■ **WHAT THE EXERCISE ASKS**
The required output is the line containing "Instruction: Toggle the" followed by every later line through the end of the data, all reproduced exactly.

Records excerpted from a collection
^^^^^^^^
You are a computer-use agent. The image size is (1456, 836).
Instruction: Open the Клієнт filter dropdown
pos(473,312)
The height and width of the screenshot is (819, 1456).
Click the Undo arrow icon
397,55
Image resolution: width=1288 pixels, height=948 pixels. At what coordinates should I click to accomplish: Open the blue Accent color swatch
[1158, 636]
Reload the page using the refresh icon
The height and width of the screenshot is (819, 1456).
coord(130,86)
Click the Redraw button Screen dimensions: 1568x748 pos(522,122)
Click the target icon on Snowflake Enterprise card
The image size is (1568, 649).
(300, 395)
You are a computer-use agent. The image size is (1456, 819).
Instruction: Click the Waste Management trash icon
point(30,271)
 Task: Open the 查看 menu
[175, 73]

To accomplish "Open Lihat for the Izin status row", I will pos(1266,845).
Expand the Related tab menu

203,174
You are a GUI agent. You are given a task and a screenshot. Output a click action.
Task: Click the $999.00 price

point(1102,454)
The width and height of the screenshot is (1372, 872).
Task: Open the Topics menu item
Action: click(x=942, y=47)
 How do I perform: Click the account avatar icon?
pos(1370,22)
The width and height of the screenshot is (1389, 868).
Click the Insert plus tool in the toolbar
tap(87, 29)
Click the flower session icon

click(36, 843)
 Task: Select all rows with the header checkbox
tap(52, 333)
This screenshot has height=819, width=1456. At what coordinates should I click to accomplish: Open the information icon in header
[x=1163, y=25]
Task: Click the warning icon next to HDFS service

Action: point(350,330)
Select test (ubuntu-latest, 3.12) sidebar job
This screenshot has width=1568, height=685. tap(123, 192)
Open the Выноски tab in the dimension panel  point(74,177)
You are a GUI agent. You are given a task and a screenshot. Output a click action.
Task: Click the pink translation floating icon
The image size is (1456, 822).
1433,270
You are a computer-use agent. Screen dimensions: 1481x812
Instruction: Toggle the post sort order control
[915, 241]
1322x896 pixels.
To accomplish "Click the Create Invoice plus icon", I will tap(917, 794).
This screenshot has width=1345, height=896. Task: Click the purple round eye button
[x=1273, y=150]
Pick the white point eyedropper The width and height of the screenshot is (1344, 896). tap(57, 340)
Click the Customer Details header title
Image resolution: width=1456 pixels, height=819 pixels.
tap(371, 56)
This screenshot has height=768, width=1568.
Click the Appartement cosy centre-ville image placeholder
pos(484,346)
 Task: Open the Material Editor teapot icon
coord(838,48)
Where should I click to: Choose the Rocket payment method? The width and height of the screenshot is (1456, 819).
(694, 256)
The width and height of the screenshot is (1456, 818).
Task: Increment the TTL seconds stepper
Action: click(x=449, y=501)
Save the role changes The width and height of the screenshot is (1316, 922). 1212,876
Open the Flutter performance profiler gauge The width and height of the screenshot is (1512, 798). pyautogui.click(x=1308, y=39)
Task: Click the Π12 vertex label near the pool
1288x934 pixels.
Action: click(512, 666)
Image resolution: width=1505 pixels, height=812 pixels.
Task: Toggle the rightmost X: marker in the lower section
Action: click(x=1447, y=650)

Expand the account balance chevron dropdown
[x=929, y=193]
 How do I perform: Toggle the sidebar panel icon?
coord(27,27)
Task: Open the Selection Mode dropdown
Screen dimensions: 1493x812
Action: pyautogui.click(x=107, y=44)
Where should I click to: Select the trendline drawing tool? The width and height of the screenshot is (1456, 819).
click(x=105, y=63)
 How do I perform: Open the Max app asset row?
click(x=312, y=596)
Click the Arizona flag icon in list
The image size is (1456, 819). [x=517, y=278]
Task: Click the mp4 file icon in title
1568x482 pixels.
^^^^^^^^
■ **EXERCISE RESPONSE**
Instruction: Toggle the post sort order control
[915, 241]
1322x896 pixels.
To accomplish "Click the Create Invoice plus icon", I will tap(917, 794).
This screenshot has width=1345, height=896. Task: Click the purple round eye button
[x=1273, y=150]
Pick the white point eyedropper The width and height of the screenshot is (1344, 896). tap(57, 340)
Click the Customer Details header title
Image resolution: width=1456 pixels, height=819 pixels.
tap(371, 56)
This screenshot has height=768, width=1568.
Click the Appartement cosy centre-ville image placeholder
pos(484,346)
 Task: Open the Material Editor teapot icon
coord(838,48)
Where should I click to: Choose the Rocket payment method? The width and height of the screenshot is (1456, 819).
(694, 256)
The width and height of the screenshot is (1456, 818).
Task: Increment the TTL seconds stepper
Action: click(x=449, y=501)
Save the role changes The width and height of the screenshot is (1316, 922). 1212,876
Open the Flutter performance profiler gauge The width and height of the screenshot is (1512, 798). pyautogui.click(x=1308, y=39)
Task: Click the Π12 vertex label near the pool
1288x934 pixels.
Action: click(512, 666)
Image resolution: width=1505 pixels, height=812 pixels.
Task: Toggle the rightmost X: marker in the lower section
Action: click(x=1447, y=650)

Expand the account balance chevron dropdown
[x=929, y=193]
 How do I perform: Toggle the sidebar panel icon?
coord(27,27)
Task: Open the Selection Mode dropdown
Screen dimensions: 1493x812
Action: pyautogui.click(x=107, y=44)
Where should I click to: Select the trendline drawing tool? The width and height of the screenshot is (1456, 819).
click(x=105, y=63)
 How do I perform: Open the Max app asset row?
click(x=312, y=596)
Click the Arizona flag icon in list
The image size is (1456, 819). [x=517, y=278]
Task: Click the mp4 file icon in title
1568x482 pixels.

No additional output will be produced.